- _Required work_
Below are the entries; determine how many of their lines contain the string "screenshot" and give that figure alone.

Collected data:
______

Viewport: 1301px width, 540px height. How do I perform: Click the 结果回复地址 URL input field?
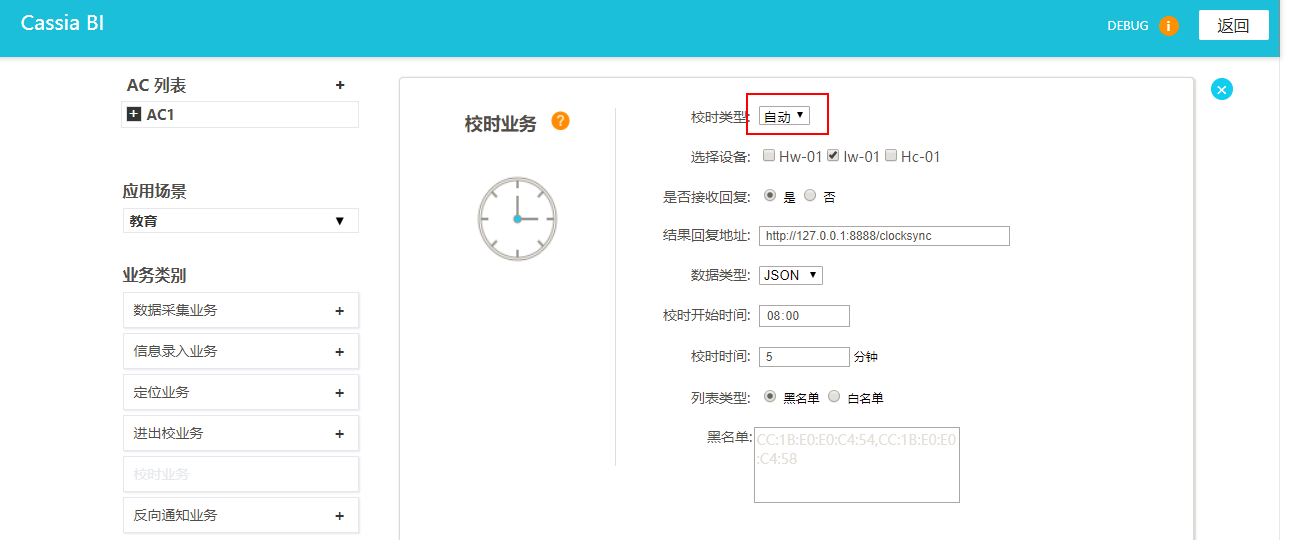pyautogui.click(x=884, y=236)
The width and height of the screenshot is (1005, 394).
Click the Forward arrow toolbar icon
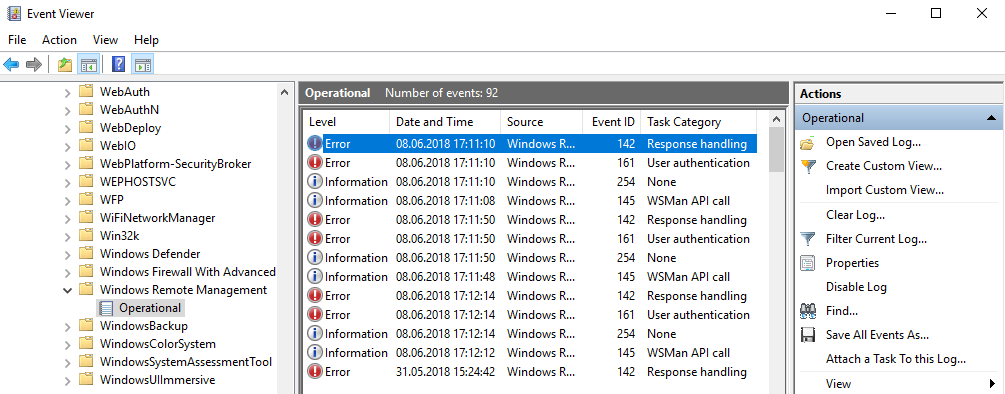pyautogui.click(x=34, y=65)
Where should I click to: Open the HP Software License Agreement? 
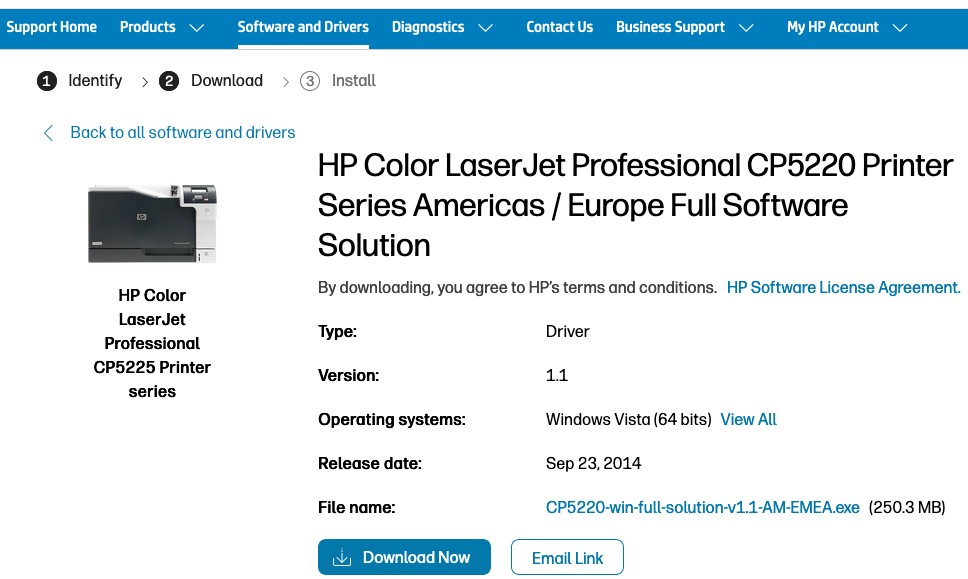point(843,288)
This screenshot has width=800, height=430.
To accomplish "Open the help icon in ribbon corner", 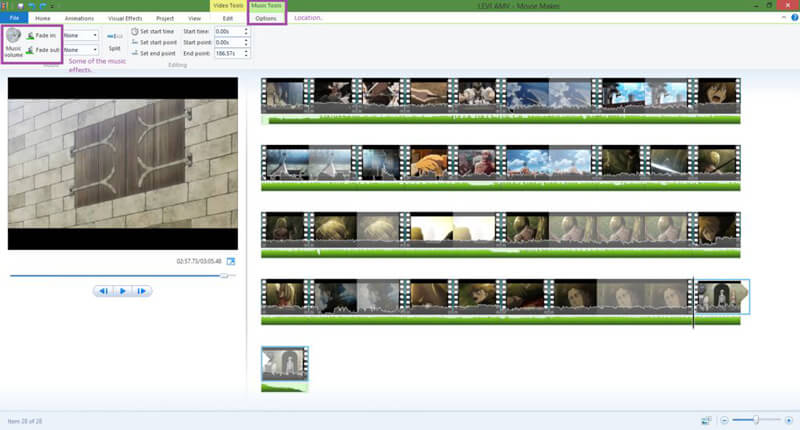I will (x=794, y=18).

______

- _Answer to this exercise_
2